DIRECTIONS FOR THIS TASK: Your reply must contain the lines from the one with "Task: Click the Preferences window title icon" through the last line of the material, exact and complete, with no pictures and no other text.
···
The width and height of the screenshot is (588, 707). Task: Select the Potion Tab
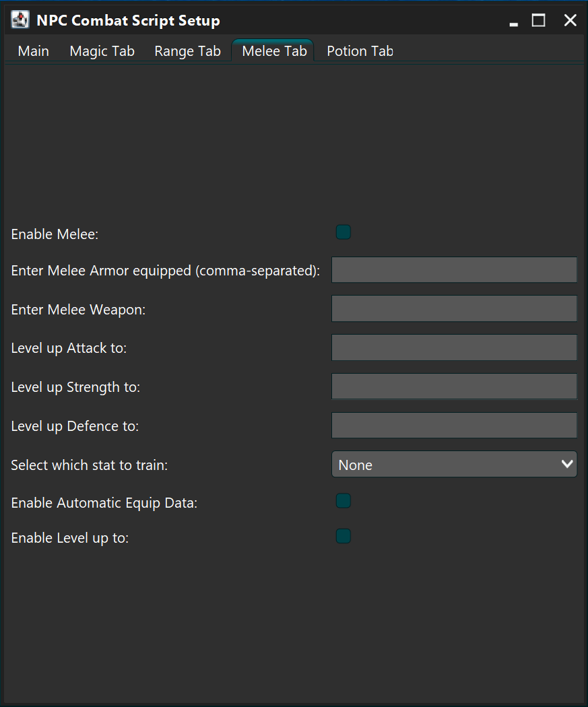pos(360,51)
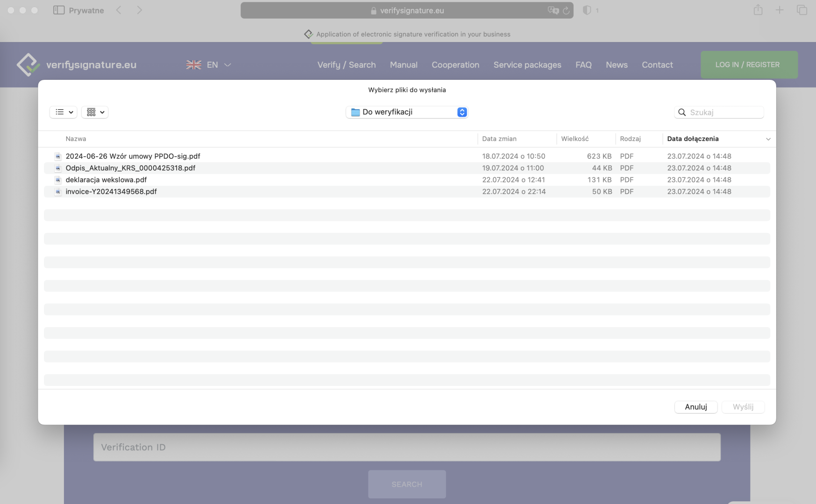
Task: Show tab overview icon
Action: tap(802, 10)
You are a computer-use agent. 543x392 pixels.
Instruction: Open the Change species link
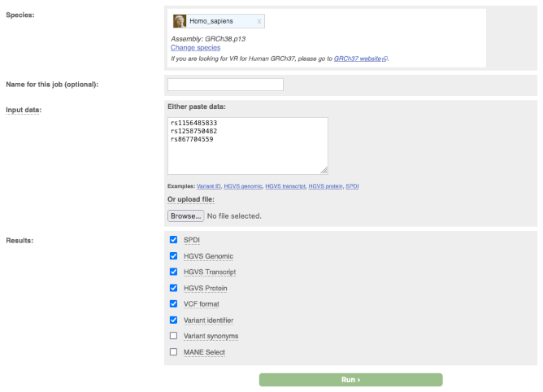tap(195, 48)
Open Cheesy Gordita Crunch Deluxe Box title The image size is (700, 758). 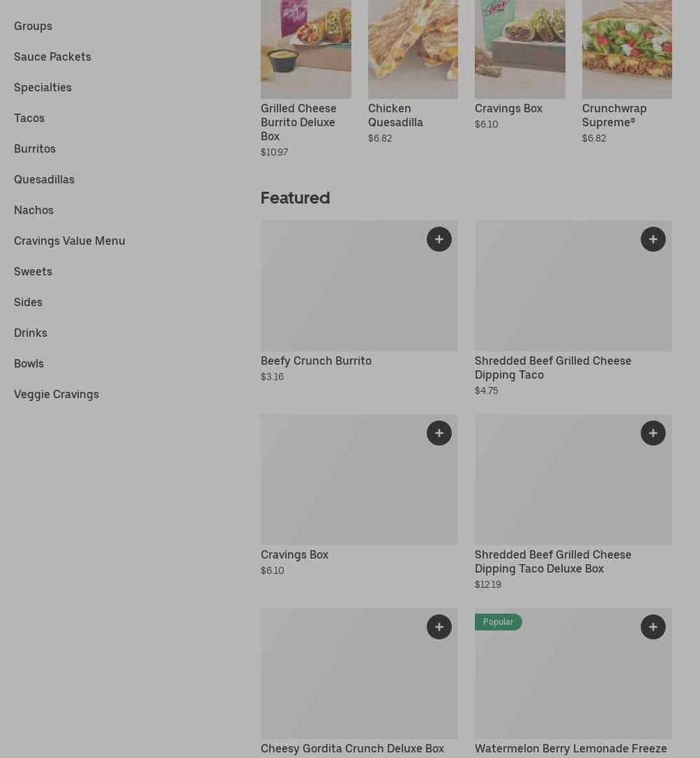pos(352,748)
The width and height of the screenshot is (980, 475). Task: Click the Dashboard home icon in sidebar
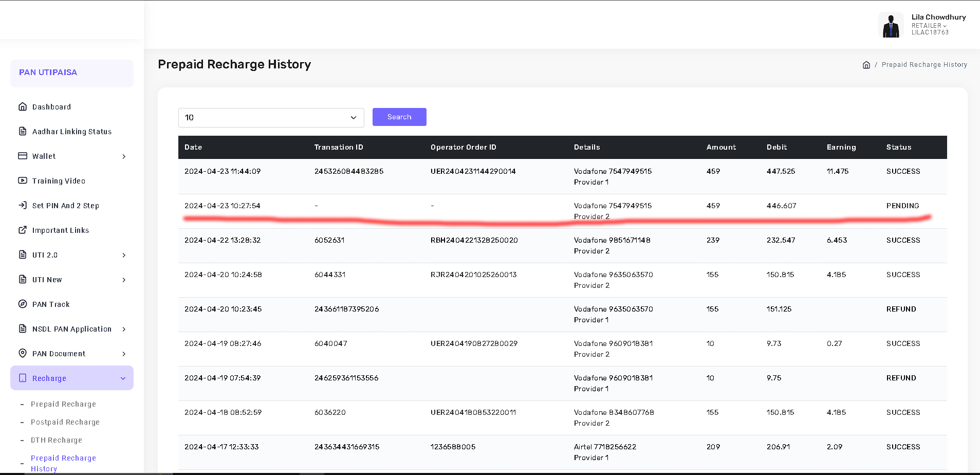[x=23, y=106]
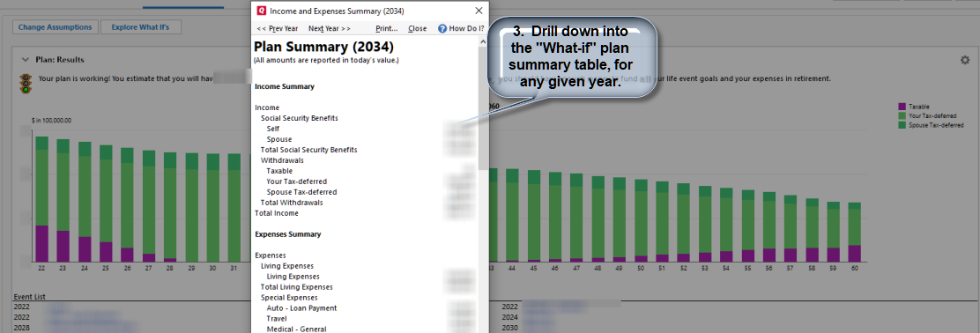
Task: Click the chart bar for year 45
Action: (534, 216)
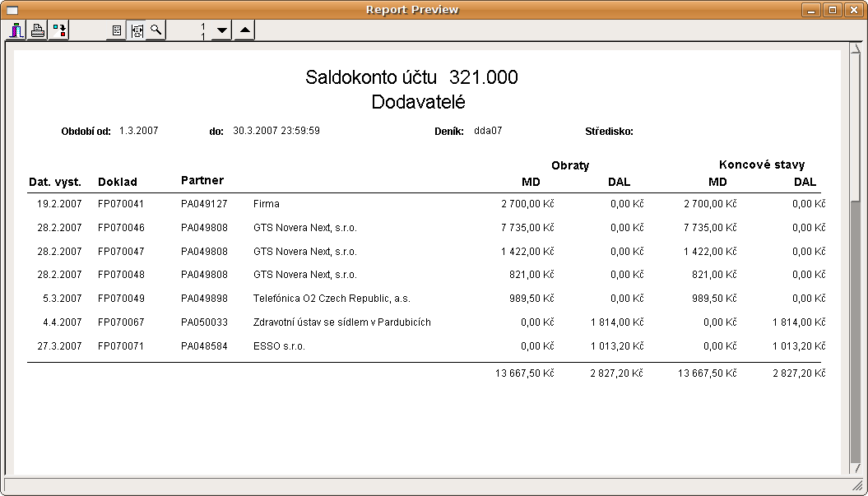Maximize the Report Preview window
868x496 pixels.
(833, 10)
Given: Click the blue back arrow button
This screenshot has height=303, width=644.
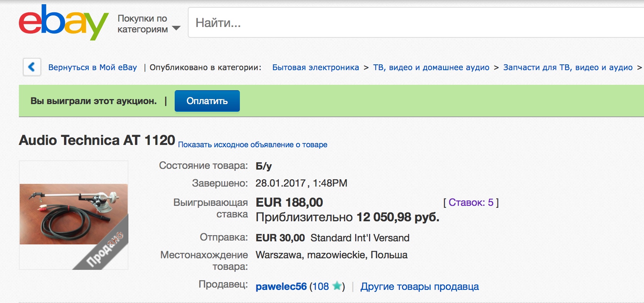Looking at the screenshot, I should coord(32,67).
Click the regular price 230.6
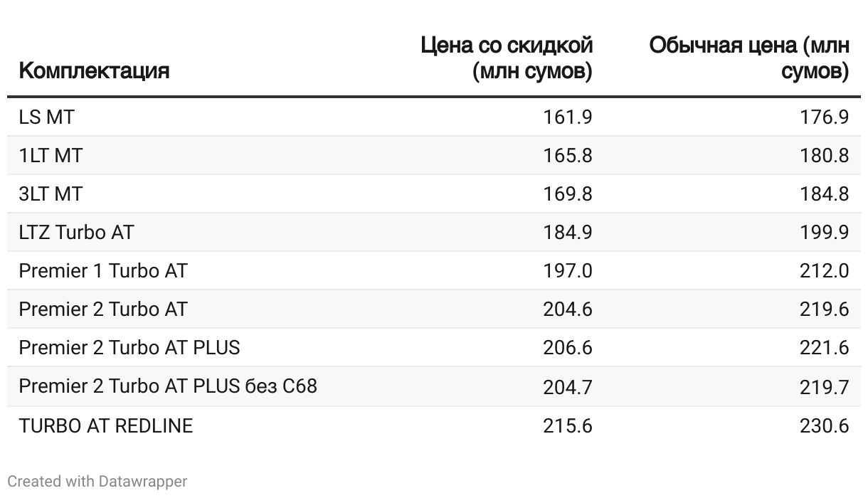This screenshot has height=498, width=868. coord(824,425)
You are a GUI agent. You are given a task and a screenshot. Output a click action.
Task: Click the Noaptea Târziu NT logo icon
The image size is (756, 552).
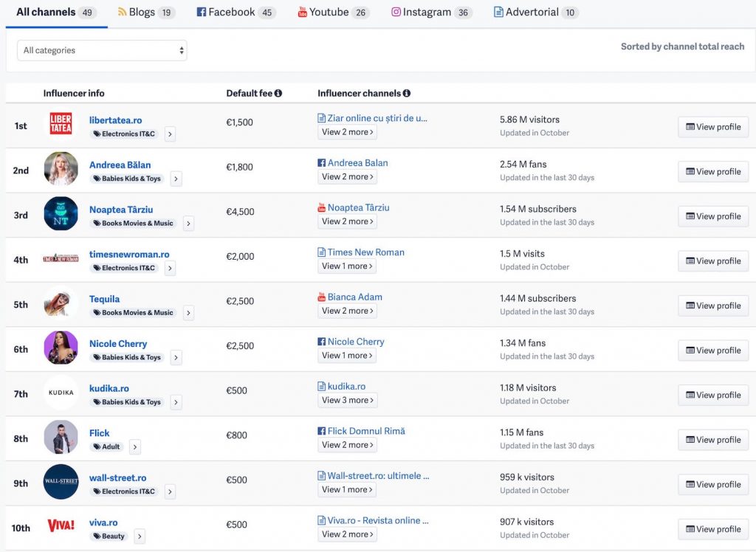tap(61, 214)
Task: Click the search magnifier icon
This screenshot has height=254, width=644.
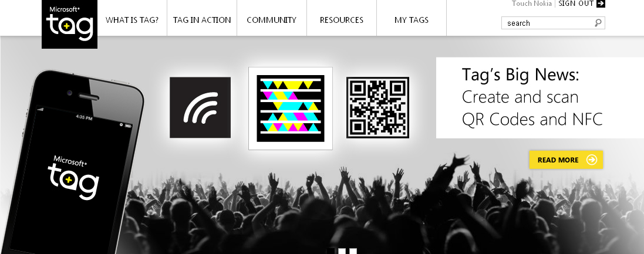Action: pos(598,23)
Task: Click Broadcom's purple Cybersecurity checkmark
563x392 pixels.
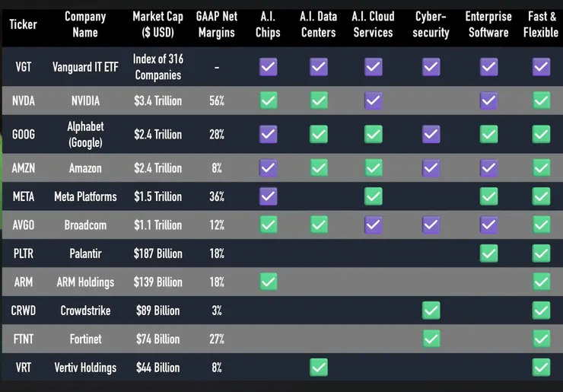Action: pos(431,225)
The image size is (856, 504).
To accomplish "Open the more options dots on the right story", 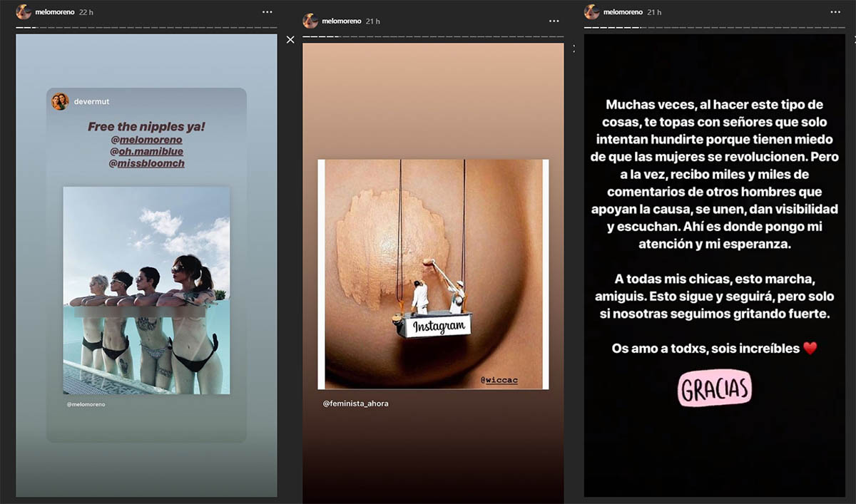I will click(x=835, y=12).

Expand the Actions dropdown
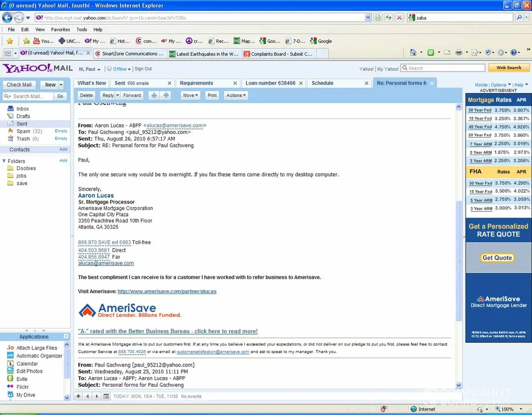tap(236, 96)
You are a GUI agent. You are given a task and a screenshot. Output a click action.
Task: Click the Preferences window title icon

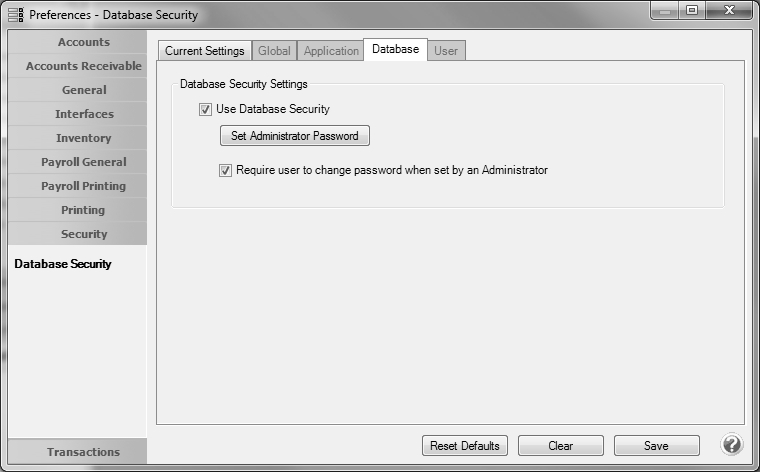16,15
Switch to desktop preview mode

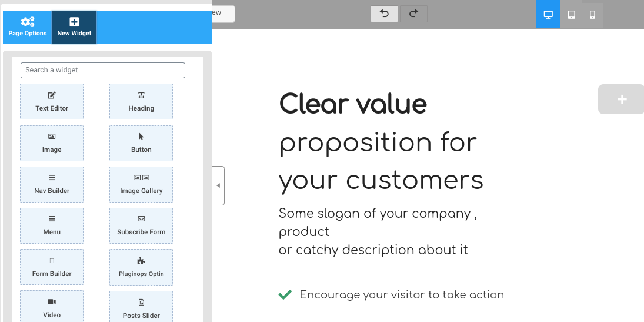pyautogui.click(x=548, y=15)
···
YOUR RESPONSE:
Task: Click the Preferences window title icon

16,15
Switch to desktop preview mode

pyautogui.click(x=548, y=15)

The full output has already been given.